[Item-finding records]
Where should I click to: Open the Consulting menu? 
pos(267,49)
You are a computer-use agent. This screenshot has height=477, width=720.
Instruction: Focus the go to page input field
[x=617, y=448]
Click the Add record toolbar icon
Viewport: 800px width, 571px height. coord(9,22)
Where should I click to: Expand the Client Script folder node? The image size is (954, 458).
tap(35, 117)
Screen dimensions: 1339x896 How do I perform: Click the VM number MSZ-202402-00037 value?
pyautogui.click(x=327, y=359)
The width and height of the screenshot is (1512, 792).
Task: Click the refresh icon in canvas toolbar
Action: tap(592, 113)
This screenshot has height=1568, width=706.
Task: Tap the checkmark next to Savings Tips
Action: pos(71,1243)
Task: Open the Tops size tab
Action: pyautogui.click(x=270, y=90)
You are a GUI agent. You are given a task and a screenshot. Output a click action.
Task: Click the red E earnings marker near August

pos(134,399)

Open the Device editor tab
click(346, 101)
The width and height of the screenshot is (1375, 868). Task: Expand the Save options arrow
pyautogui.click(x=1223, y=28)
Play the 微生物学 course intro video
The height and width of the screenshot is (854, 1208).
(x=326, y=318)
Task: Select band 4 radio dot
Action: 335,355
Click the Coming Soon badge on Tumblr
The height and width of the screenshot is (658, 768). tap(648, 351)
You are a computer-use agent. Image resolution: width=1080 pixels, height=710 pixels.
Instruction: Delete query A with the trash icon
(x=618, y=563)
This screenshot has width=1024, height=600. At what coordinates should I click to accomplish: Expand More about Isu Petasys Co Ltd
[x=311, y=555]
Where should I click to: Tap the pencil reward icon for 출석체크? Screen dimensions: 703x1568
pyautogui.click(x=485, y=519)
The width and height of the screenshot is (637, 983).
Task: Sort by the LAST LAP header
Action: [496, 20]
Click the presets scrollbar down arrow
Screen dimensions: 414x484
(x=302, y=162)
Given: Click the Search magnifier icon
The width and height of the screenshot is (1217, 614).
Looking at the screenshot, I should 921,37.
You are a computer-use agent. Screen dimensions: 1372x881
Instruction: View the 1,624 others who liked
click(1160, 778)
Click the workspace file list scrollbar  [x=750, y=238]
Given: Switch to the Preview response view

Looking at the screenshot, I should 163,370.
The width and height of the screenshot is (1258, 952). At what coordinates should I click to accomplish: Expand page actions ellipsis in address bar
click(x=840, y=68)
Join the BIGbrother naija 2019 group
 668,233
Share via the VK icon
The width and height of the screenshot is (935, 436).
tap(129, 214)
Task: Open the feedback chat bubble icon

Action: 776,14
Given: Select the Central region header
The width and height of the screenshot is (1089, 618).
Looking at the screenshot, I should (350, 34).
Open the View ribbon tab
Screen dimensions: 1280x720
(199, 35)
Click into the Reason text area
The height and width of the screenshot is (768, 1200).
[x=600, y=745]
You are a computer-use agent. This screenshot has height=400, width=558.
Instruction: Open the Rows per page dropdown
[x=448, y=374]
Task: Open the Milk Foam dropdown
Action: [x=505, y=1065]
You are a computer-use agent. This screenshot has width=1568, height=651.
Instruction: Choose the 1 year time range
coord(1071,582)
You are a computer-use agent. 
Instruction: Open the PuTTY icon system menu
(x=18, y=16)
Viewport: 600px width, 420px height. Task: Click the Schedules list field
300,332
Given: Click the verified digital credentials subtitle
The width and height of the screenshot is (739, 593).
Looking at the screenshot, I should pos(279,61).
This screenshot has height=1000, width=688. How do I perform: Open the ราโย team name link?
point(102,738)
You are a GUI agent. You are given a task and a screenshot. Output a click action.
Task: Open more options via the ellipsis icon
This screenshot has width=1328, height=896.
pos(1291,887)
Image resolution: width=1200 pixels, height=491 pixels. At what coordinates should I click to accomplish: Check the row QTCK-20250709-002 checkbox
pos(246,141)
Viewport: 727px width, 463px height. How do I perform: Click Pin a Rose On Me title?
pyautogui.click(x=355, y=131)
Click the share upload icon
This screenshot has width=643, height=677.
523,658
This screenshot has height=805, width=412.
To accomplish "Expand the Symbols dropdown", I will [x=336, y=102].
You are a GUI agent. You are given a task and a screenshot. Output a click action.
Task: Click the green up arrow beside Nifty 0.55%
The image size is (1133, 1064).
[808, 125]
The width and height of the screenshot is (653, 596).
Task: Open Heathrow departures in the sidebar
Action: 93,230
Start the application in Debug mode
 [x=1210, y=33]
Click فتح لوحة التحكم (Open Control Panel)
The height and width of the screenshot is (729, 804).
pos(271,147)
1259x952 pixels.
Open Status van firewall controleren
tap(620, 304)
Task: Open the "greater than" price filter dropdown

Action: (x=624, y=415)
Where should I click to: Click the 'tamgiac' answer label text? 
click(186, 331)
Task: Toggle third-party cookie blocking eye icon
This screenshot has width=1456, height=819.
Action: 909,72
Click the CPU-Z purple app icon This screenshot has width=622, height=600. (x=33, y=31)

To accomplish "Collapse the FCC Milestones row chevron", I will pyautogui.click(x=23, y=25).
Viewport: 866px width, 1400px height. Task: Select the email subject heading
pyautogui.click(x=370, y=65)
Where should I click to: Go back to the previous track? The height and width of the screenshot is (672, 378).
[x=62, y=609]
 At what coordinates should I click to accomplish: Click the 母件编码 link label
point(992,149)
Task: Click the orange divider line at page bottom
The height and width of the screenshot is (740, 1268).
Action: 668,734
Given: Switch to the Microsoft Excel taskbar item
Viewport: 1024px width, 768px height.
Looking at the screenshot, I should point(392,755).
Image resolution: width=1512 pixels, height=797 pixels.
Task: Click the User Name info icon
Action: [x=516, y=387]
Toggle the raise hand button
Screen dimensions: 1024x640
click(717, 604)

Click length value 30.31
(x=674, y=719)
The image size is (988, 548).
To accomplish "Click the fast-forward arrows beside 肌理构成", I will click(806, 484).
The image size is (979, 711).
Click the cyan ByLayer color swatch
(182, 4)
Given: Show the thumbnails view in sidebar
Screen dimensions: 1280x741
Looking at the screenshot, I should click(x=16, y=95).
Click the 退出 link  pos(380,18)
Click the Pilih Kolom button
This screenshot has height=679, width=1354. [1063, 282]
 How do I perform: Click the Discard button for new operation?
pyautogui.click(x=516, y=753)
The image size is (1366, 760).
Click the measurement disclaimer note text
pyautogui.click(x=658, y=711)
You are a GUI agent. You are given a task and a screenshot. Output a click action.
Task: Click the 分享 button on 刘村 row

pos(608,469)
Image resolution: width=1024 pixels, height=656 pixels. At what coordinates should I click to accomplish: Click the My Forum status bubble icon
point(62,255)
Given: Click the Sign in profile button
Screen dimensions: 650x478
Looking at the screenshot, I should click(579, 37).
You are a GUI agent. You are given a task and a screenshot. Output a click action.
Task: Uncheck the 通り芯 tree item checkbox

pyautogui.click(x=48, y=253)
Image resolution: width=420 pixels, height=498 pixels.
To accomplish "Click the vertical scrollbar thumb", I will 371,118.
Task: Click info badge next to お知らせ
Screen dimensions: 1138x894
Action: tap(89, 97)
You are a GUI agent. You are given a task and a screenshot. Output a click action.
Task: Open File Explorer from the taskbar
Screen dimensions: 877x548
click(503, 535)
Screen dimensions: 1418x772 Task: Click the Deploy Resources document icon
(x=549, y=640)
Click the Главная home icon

**WRITTEN PROBLEM:** Change every "GUI agent" in the data above to "screen agent", and return the full data with nothing else altered.

**ANSWER TO THIS EXERCISE:**
Where should I click to: Open the Consulting menu? 
pos(267,49)
You are a computer-use agent. This screenshot has height=477, width=720.
Instruction: Focus the go to page input field
[x=617, y=448]
Click the Add record toolbar icon
Viewport: 800px width, 571px height. coord(9,22)
Where should I click to: Expand the Client Script folder node? The image size is (954, 458).
tap(35, 117)
Screen dimensions: 1339x896 How do I perform: Click the VM number MSZ-202402-00037 value?
pyautogui.click(x=327, y=359)
The width and height of the screenshot is (1512, 792).
Task: Click the refresh icon in canvas toolbar
Action: tap(592, 113)
This screenshot has height=1568, width=706.
Task: Tap the checkmark next to Savings Tips
Action: pos(71,1243)
Task: Open the Tops size tab
Action: pyautogui.click(x=270, y=90)
You are a screen agent. You are given a task and a screenshot. Output a click action.
Task: Click the red E earnings marker near August

pos(134,399)

Open the Device editor tab
click(346, 101)
The width and height of the screenshot is (1375, 868). Task: Expand the Save options arrow
pyautogui.click(x=1223, y=28)
Play the 微生物学 course intro video
The height and width of the screenshot is (854, 1208).
(x=326, y=318)
Task: Select band 4 radio dot
Action: 335,355
Click the Coming Soon badge on Tumblr
The height and width of the screenshot is (658, 768). tap(648, 351)
You are a computer-use agent. Image resolution: width=1080 pixels, height=710 pixels.
Instruction: Delete query A with the trash icon
(x=618, y=563)
This screenshot has width=1024, height=600. At what coordinates should I click to accomplish: Expand More about Isu Petasys Co Ltd
[x=311, y=555]
Where should I click to: Tap the pencil reward icon for 출석체크? Screen dimensions: 703x1568
pyautogui.click(x=485, y=519)
The width and height of the screenshot is (637, 983).
Task: Sort by the LAST LAP header
Action: [496, 20]
Click the presets scrollbar down arrow
Screen dimensions: 414x484
(x=302, y=162)
Given: Click the Search magnifier icon
The width and height of the screenshot is (1217, 614).
Looking at the screenshot, I should 921,37.
You are a computer-use agent. Screen dimensions: 1372x881
Instruction: View the 1,624 others who liked
click(1160, 778)
Click the workspace file list scrollbar  [x=750, y=238]
Given: Switch to the Preview response view

Looking at the screenshot, I should 163,370.
The width and height of the screenshot is (1258, 952). At what coordinates should I click to accomplish: Expand page actions ellipsis in address bar
click(x=840, y=68)
Join the BIGbrother naija 2019 group
 668,233
Share via the VK icon
The width and height of the screenshot is (935, 436).
tap(129, 214)
Task: Open the feedback chat bubble icon

Action: 776,14
Given: Select the Central region header
The width and height of the screenshot is (1089, 618).
Looking at the screenshot, I should (350, 34).
Open the View ribbon tab
Screen dimensions: 1280x720
(199, 35)
Click into the Reason text area
The height and width of the screenshot is (768, 1200).
[x=600, y=745]
You are a computer-use agent. This screenshot has height=400, width=558.
Instruction: Open the Rows per page dropdown
[x=448, y=374]
Task: Open the Milk Foam dropdown
Action: [x=505, y=1065]
You are a computer-use agent. This screenshot has width=1568, height=651.
Instruction: Choose the 1 year time range
coord(1071,582)
You are a computer-use agent. 
Instruction: Open the PuTTY icon system menu
(x=18, y=16)
Viewport: 600px width, 420px height. Task: Click the Schedules list field
300,332
Given: Click the verified digital credentials subtitle
The width and height of the screenshot is (739, 593).
Looking at the screenshot, I should pos(279,61).
This screenshot has height=1000, width=688. How do I perform: Open the ราโย team name link?
point(102,738)
You are a screen agent. You are given a task and a screenshot. Output a click action.
Task: Open more options via the ellipsis icon
This screenshot has width=1328, height=896.
pos(1291,887)
Image resolution: width=1200 pixels, height=491 pixels. At what coordinates should I click to accomplish: Check the row QTCK-20250709-002 checkbox
pos(246,141)
Viewport: 727px width, 463px height. How do I perform: Click Pin a Rose On Me title?
pyautogui.click(x=355, y=131)
Click the share upload icon
This screenshot has width=643, height=677.
523,658
This screenshot has height=805, width=412.
To accomplish "Expand the Symbols dropdown", I will [x=336, y=102].
You are a screen agent. You are given a task and a screenshot. Output a click action.
Task: Click the green up arrow beside Nifty 0.55%
The image size is (1133, 1064).
[808, 125]
The width and height of the screenshot is (653, 596).
Task: Open Heathrow departures in the sidebar
Action: 93,230
Start the application in Debug mode
 [x=1210, y=33]
Click فتح لوحة التحكم (Open Control Panel)
The height and width of the screenshot is (729, 804).
pos(271,147)
1259x952 pixels.
Open Status van firewall controleren
tap(620, 304)
Task: Open the "greater than" price filter dropdown

Action: (x=624, y=415)
Where should I click to: Click the 'tamgiac' answer label text? 
click(186, 331)
Task: Toggle third-party cookie blocking eye icon
This screenshot has width=1456, height=819.
Action: 909,72
Click the CPU-Z purple app icon This screenshot has width=622, height=600. (x=33, y=31)

To accomplish "Collapse the FCC Milestones row chevron", I will pyautogui.click(x=23, y=25).
Viewport: 866px width, 1400px height. Task: Select the email subject heading
pyautogui.click(x=370, y=65)
Where should I click to: Go back to the previous track? The height and width of the screenshot is (672, 378).
[x=62, y=609]
 At what coordinates should I click to accomplish: Click the 母件编码 link label
point(992,149)
Task: Click the orange divider line at page bottom
The height and width of the screenshot is (740, 1268).
Action: 668,734
Given: Switch to the Microsoft Excel taskbar item
Viewport: 1024px width, 768px height.
Looking at the screenshot, I should point(392,755).
Image resolution: width=1512 pixels, height=797 pixels.
Task: Click the User Name info icon
Action: [x=516, y=387]
Toggle the raise hand button
Screen dimensions: 1024x640
click(717, 604)

Click length value 30.31
(x=674, y=719)
The image size is (988, 548).
To accomplish "Click the fast-forward arrows beside 肌理构成", I will click(806, 484).
The image size is (979, 711).
Click the cyan ByLayer color swatch
(182, 4)
Given: Show the thumbnails view in sidebar
Screen dimensions: 1280x741
Looking at the screenshot, I should click(x=16, y=95).
Click the 退出 link  pos(380,18)
Click the Pilih Kolom button
This screenshot has height=679, width=1354. [1063, 282]
 How do I perform: Click the Discard button for new operation?
pyautogui.click(x=516, y=753)
The image size is (1366, 760).
Click the measurement disclaimer note text
pyautogui.click(x=658, y=711)
You are a screen agent. You are given a task and a screenshot. Output a click action.
Task: Click the 分享 button on 刘村 row

pos(608,469)
Image resolution: width=1024 pixels, height=656 pixels. At what coordinates should I click to accomplish: Click the My Forum status bubble icon
point(62,255)
Given: Click the Sign in profile button
Screen dimensions: 650x478
Looking at the screenshot, I should click(579, 37).
You are a screen agent. You are given a task and a screenshot. Output a click action.
Task: Uncheck the 通り芯 tree item checkbox

pyautogui.click(x=48, y=253)
Image resolution: width=420 pixels, height=498 pixels.
To accomplish "Click the vertical scrollbar thumb", I will 371,118.
Task: Click info badge next to お知らせ
Screen dimensions: 1138x894
Action: tap(89, 97)
You are a screen agent. You are given a task and a screenshot. Output a click action.
Task: Open File Explorer from the taskbar
Screen dimensions: 877x548
click(503, 535)
Screen dimensions: 1418x772 Task: Click the Deploy Resources document icon
(x=549, y=640)
Click the Главная home icon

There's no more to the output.